Records for locating described items

- - - - - - -

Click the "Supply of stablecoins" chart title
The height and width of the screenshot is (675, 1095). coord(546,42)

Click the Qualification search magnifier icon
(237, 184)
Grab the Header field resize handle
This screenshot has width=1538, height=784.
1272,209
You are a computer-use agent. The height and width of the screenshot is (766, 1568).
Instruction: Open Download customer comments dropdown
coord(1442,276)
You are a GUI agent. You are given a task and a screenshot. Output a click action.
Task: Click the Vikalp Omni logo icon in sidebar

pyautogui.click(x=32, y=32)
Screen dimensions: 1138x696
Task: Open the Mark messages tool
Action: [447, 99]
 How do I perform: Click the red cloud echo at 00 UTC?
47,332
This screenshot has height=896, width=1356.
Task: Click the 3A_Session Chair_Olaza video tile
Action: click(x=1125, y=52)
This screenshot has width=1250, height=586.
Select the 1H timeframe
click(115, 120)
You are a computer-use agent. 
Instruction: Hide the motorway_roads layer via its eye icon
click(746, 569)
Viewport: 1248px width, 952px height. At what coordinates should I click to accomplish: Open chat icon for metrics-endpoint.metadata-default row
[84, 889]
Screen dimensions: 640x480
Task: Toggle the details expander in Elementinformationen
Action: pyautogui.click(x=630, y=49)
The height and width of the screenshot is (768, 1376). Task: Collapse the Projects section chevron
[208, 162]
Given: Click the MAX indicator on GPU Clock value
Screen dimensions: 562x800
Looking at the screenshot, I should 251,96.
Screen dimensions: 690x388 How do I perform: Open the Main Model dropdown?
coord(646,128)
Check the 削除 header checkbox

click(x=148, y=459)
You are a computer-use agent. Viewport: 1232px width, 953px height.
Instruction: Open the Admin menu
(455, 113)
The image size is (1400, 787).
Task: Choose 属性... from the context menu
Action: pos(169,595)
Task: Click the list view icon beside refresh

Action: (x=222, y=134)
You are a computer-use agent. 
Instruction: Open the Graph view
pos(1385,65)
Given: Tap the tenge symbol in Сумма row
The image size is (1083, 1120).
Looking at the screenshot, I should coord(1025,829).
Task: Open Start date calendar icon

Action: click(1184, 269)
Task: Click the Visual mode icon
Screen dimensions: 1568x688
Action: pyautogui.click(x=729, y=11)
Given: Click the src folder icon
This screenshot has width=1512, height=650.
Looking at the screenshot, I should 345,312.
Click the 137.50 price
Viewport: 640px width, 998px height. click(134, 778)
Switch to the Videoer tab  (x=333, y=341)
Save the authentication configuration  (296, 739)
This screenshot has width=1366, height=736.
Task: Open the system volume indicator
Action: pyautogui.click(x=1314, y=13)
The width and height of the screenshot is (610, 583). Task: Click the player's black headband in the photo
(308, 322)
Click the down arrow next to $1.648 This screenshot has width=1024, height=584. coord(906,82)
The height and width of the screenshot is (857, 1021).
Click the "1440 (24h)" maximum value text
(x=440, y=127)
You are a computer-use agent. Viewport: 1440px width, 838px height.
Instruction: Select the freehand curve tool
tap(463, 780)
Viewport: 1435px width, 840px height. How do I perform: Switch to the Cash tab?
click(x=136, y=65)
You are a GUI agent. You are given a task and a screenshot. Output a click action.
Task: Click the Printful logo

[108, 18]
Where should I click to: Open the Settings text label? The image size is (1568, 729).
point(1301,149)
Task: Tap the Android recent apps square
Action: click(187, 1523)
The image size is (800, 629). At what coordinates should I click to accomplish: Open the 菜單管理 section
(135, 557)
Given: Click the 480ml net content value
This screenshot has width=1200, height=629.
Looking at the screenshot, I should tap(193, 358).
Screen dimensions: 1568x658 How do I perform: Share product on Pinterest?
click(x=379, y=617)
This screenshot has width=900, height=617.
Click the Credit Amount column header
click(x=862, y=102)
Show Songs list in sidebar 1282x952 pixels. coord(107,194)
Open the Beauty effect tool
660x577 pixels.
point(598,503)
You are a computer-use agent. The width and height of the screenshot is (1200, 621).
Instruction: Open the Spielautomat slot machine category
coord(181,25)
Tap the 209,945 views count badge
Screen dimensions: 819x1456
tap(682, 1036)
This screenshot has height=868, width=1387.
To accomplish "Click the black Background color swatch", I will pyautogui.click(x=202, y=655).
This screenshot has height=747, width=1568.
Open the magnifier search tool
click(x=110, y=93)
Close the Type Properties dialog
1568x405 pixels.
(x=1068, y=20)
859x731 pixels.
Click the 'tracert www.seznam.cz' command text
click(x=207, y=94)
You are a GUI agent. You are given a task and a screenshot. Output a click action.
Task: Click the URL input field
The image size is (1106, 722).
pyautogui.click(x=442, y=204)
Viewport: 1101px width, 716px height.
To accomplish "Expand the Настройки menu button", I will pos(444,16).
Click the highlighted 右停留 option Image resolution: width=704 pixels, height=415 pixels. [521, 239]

- - - - - - -

§ EXERCISE PROMPT
Render every line of the items above as a Markdown table with two columns, Row and Content, numbering the rows in order and leaving out blank lines.

§ RESULT OF THIS EXERCISE
| Row | Content |
|---|---|
| 1 | Click the "Supply of stablecoins" chart title |
| 2 | The height and width of the screenshot is (675, 1095). coord(546,42) |
| 3 | Click the Qualification search magnifier icon |
| 4 | (237, 184) |
| 5 | Grab the Header field resize handle |
| 6 | This screenshot has width=1538, height=784. |
| 7 | 1272,209 |
| 8 | You are a computer-use agent. The height and width of the screenshot is (766, 1568). |
| 9 | Instruction: Open Download customer comments dropdown |
| 10 | coord(1442,276) |
| 11 | You are a GUI agent. You are given a task and a screenshot. Output a click action. |
| 12 | Task: Click the Vikalp Omni logo icon in sidebar |
| 13 | pyautogui.click(x=32, y=32) |
| 14 | Screen dimensions: 1138x696 |
| 15 | Task: Open the Mark messages tool |
| 16 | Action: [447, 99] |
| 17 |  How do I perform: Click the red cloud echo at 00 UTC? |
| 18 | 47,332 |
| 19 | This screenshot has height=896, width=1356. |
| 20 | Task: Click the 3A_Session Chair_Olaza video tile |
| 21 | Action: click(x=1125, y=52) |
| 22 | This screenshot has width=1250, height=586. |
| 23 | Select the 1H timeframe |
| 24 | click(115, 120) |
| 25 | You are a computer-use agent.  |
| 26 | Instruction: Hide the motorway_roads layer via its eye icon |
| 27 | click(746, 569) |
| 28 | Viewport: 1248px width, 952px height. At what coordinates should I click to accomplish: Open chat icon for metrics-endpoint.metadata-default row |
| 29 | [84, 889] |
| 30 | Screen dimensions: 640x480 |
| 31 | Task: Toggle the details expander in Elementinformationen |
| 32 | Action: pyautogui.click(x=630, y=49) |
| 33 | The height and width of the screenshot is (768, 1376). Task: Collapse the Projects section chevron |
| 34 | [208, 162] |
| 35 | Given: Click the MAX indicator on GPU Clock value |
| 36 | Screen dimensions: 562x800 |
| 37 | Looking at the screenshot, I should 251,96. |
| 38 | Screen dimensions: 690x388 How do I perform: Open the Main Model dropdown? |
| 39 | coord(646,128) |
| 40 | Check the 削除 header checkbox |
| 41 | click(x=148, y=459) |
| 42 | You are a computer-use agent. Viewport: 1232px width, 953px height. |
| 43 | Instruction: Open the Admin menu |
| 44 | (455, 113) |
| 45 | The image size is (1400, 787). |
| 46 | Task: Choose 属性... from the context menu |
| 47 | Action: pos(169,595) |
| 48 | Task: Click the list view icon beside refresh |
| 49 | Action: (x=222, y=134) |
| 50 | You are a computer-use agent.  |
| 51 | Instruction: Open the Graph view |
| 52 | pos(1385,65) |
| 53 | Given: Tap the tenge symbol in Сумма row |
| 54 | The image size is (1083, 1120). |
| 55 | Looking at the screenshot, I should coord(1025,829). |
| 56 | Task: Open Start date calendar icon |
| 57 | Action: click(1184, 269) |
| 58 | Task: Click the Visual mode icon |
| 59 | Screen dimensions: 1568x688 |
| 60 | Action: pyautogui.click(x=729, y=11) |
| 61 | Given: Click the src folder icon |
| 62 | This screenshot has width=1512, height=650. |
| 63 | Looking at the screenshot, I should 345,312. |
| 64 | Click the 137.50 price |
| 65 | Viewport: 640px width, 998px height. click(134, 778) |
| 66 | Switch to the Videoer tab  (x=333, y=341) |
| 67 | Save the authentication configuration  (296, 739) |
| 68 | This screenshot has width=1366, height=736. |
| 69 | Task: Open the system volume indicator |
| 70 | Action: pyautogui.click(x=1314, y=13) |
| 71 | The width and height of the screenshot is (610, 583). Task: Click the player's black headband in the photo |
| 72 | (308, 322) |
| 73 | Click the down arrow next to $1.648 This screenshot has width=1024, height=584. coord(906,82) |
| 74 | The height and width of the screenshot is (857, 1021). |
| 75 | Click the "1440 (24h)" maximum value text |
| 76 | (x=440, y=127) |
| 77 | You are a computer-use agent. Viewport: 1440px width, 838px height. |
| 78 | Instruction: Select the freehand curve tool |
| 79 | tap(463, 780) |
| 80 | Viewport: 1435px width, 840px height. How do I perform: Switch to the Cash tab? |
| 81 | click(x=136, y=65) |
| 82 | You are a GUI agent. You are given a task and a screenshot. Output a click action. |
| 83 | Task: Click the Printful logo |
| 84 | [108, 18] |
| 85 | Where should I click to: Open the Settings text label? The image size is (1568, 729). |
| 86 | point(1301,149) |
| 87 | Task: Tap the Android recent apps square |
| 88 | Action: click(187, 1523) |
| 89 | The image size is (800, 629). At what coordinates should I click to accomplish: Open the 菜單管理 section |
| 90 | (135, 557) |
| 91 | Given: Click the 480ml net content value |
| 92 | This screenshot has width=1200, height=629. |
| 93 | Looking at the screenshot, I should tap(193, 358). |
| 94 | Screen dimensions: 1568x658 How do I perform: Share product on Pinterest? |
| 95 | click(x=379, y=617) |
| 96 | This screenshot has width=900, height=617. |
| 97 | Click the Credit Amount column header |
| 98 | click(x=862, y=102) |
| 99 | Show Songs list in sidebar 1282x952 pixels. coord(107,194) |
| 100 | Open the Beauty effect tool |
| 101 | 660x577 pixels. |
| 102 | point(598,503) |
| 103 | You are a computer-use agent. The width and height of the screenshot is (1200, 621). |
| 104 | Instruction: Open the Spielautomat slot machine category |
| 105 | coord(181,25) |
| 106 | Tap the 209,945 views count badge |
| 107 | Screen dimensions: 819x1456 |
| 108 | tap(682, 1036) |
| 109 | This screenshot has height=868, width=1387. |
| 110 | To accomplish "Click the black Background color swatch", I will pyautogui.click(x=202, y=655). |
| 111 | This screenshot has height=747, width=1568. |
| 112 | Open the magnifier search tool |
| 113 | click(x=110, y=93) |
| 114 | Close the Type Properties dialog |
| 115 | 1568x405 pixels. |
| 116 | (x=1068, y=20) |
| 117 | 859x731 pixels. |
| 118 | Click the 'tracert www.seznam.cz' command text |
| 119 | click(x=207, y=94) |
| 120 | You are a GUI agent. You are given a task and a screenshot. Output a click action. |
| 121 | Task: Click the URL input field |
| 122 | The image size is (1106, 722). |
| 123 | pyautogui.click(x=442, y=204) |
| 124 | Viewport: 1101px width, 716px height. |
| 125 | To accomplish "Expand the Настройки menu button", I will pos(444,16). |
| 126 | Click the highlighted 右停留 option Image resolution: width=704 pixels, height=415 pixels. [521, 239] |